Maumere-SuaraSikka.com: Tindakan brutal dilakukan salah seorang warga Desa Parumaan di Kabupaten Sikka. Dia mengangkat parang dan mengancam tenaga kesehatan yang akan melakukan pengambilan swab di desa itu.
Laki-laki warga Desa Parumaan ini menolak mengikuti swab. Padahal dia adalah salah satu orang yang diketahui pernah kontak erat dengan seorang warga yang sebelumnya sudah divonis terpapar virus corona.

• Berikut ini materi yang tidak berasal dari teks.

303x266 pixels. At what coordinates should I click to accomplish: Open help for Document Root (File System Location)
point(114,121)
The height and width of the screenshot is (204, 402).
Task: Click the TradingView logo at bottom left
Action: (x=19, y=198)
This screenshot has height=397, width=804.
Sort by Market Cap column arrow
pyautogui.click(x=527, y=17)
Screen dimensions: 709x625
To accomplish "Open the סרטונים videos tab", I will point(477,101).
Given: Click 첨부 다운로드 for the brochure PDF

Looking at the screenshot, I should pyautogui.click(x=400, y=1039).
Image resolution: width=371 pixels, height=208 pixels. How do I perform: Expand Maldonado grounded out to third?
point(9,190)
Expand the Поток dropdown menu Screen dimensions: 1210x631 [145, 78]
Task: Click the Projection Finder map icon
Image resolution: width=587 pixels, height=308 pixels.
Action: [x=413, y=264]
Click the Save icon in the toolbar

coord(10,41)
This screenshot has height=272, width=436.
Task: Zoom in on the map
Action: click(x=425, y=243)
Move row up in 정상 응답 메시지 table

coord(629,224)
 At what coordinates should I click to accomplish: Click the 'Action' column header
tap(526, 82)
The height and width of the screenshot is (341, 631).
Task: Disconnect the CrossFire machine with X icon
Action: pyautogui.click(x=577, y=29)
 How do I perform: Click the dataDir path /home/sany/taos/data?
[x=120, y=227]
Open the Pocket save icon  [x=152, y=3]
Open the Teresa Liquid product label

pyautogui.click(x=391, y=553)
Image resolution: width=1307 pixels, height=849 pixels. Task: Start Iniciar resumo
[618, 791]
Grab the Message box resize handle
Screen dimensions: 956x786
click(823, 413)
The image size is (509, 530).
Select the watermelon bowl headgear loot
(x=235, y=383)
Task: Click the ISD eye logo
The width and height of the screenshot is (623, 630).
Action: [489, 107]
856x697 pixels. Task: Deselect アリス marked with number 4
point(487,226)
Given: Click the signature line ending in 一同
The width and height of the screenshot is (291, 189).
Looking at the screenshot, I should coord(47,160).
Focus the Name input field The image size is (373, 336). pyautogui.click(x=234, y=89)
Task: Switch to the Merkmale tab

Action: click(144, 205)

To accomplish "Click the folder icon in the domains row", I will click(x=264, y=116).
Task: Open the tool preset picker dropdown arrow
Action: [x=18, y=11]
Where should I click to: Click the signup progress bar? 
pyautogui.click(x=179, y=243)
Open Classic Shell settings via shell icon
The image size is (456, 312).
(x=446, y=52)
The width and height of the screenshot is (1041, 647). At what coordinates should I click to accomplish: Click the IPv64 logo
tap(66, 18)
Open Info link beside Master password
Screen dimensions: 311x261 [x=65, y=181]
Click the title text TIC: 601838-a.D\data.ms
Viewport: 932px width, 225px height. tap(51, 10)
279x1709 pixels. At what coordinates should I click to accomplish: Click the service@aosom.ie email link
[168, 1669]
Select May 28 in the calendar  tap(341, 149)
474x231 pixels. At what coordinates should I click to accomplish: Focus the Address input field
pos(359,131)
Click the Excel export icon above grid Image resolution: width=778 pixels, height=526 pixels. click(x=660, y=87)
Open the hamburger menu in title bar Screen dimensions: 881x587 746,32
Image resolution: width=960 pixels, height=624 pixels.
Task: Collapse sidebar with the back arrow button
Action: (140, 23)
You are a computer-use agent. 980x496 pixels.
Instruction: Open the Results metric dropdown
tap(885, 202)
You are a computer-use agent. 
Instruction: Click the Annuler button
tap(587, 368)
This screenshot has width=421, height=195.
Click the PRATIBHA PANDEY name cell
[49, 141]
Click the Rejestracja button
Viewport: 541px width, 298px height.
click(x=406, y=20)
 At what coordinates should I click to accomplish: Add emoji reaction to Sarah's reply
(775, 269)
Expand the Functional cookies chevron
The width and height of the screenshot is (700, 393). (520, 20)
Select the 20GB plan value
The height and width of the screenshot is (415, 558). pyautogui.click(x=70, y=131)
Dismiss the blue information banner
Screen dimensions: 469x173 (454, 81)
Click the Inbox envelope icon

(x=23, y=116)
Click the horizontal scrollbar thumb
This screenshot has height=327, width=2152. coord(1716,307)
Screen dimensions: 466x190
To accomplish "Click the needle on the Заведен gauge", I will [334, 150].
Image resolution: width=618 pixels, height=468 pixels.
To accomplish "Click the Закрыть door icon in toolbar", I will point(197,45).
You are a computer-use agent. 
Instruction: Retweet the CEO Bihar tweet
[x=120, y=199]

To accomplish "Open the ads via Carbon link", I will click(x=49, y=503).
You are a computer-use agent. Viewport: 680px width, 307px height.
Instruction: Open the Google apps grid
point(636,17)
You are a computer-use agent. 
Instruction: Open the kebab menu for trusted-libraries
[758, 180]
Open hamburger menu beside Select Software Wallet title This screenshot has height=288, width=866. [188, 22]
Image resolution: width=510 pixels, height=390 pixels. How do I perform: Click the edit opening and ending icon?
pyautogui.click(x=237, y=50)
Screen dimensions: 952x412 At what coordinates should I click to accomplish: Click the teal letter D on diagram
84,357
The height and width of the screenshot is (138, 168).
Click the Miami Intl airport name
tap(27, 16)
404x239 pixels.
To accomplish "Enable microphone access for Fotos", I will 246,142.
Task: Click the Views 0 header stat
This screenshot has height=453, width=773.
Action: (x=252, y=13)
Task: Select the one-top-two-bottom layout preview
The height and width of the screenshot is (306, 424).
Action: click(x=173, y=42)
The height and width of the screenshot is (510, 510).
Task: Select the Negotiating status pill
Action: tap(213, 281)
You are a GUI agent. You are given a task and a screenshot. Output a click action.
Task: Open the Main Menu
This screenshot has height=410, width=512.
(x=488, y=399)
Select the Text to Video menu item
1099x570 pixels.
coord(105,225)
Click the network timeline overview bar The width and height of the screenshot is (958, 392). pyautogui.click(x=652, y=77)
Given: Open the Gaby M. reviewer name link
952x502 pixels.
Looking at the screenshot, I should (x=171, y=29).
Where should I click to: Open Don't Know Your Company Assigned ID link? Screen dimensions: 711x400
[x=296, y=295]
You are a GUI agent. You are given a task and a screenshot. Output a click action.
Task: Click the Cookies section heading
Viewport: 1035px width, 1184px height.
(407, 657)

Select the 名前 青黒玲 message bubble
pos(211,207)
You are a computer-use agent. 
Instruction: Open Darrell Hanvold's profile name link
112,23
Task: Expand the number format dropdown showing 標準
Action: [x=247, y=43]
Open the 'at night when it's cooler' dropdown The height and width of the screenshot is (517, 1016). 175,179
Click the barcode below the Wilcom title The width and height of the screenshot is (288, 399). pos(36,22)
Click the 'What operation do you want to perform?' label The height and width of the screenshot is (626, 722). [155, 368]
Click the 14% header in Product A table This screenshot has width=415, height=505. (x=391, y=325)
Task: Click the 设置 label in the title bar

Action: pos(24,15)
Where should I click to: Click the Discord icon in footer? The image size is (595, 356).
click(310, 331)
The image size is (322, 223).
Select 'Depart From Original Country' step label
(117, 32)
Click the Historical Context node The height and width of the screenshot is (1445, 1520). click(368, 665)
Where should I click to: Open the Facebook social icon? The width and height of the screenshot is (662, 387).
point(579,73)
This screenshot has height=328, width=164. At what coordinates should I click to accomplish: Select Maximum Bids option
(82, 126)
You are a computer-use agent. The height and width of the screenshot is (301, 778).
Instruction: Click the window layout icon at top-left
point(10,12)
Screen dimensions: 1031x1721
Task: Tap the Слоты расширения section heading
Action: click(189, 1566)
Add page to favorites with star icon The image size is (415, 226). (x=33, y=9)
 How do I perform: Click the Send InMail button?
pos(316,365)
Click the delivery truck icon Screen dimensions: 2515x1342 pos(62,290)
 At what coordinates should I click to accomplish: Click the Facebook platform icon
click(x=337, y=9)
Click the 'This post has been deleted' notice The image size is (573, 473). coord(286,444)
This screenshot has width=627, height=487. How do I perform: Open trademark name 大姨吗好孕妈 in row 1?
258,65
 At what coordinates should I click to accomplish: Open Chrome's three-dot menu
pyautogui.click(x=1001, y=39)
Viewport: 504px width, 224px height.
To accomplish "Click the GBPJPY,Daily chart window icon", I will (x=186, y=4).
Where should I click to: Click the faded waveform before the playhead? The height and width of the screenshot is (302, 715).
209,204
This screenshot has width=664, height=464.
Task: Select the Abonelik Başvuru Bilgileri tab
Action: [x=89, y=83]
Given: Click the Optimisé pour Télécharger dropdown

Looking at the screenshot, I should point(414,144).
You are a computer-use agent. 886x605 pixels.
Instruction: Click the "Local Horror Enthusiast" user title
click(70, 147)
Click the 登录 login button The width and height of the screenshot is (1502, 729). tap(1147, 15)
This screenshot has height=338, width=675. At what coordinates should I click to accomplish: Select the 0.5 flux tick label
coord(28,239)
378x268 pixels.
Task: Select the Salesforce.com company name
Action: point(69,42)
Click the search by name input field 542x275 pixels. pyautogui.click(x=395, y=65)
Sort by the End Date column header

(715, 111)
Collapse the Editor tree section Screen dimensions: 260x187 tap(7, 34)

Petugas kesehatan Satgas Covid Sikka sebanyak 7 orang mendatangi Parumaan pada Sabtu (30/5) pagi. Mereka tidak didampingi aparat keamanan.
ADVERTISEMENT
SCROLL TO RESUME CONTENT
Ketidakhadiran aparat keamanan karena atas permintaan warga di sana. Waktu itu mereka berjanji bersedia menjalani rapid test dan swab jika petugas kesehatan tidak didampingi aparat keamanan.
Petugas kesehatan yang sudah berada di Parumaan harus menunggu 2 jam lamanya untuk negosiasi kembali. Ternyata 7 orang yang rencananya rapid test dan swab mangkir dari kesepakatan. Mereka justeru menolak rapid test dan swab.
Bahkan salah seorang warga dengan cara kasar mengangkat parang dan mengancam petugas kesehatan. Karena terancam dan merasa tidak nyaman, akhirnya petugas kesehatan memutuskan pulang ke Maumere.
Ini adalah bentuk penolakan warga Parumaan yang ketiga kalinya. Mereka menolak dengan alasan kuatir ditempatkan di lokasi karantina terpusat di Maumere.
Jurubicara Satgas Covid Sikka Petrus Herlemus yang dikonfirmasi, membenarkan peristiwa pengancaman petugas kesehatan oleh warga Parumaan.
Dia mengaku kecewa sekali dengan sikap warga yang menolak rapid test dan swab, bahkan sampai mengancam petugas kesehatan.
Rencananya, Minggu (31/5), Satgas Covid Sikka kembali turun ke Parumaan, lengkap dengan aparat keamanan. Jika ada warga yang masih menolak rapid test dan swab, maka pihaknya akan langsung menjemput paksa ke Maumere.*** (eny)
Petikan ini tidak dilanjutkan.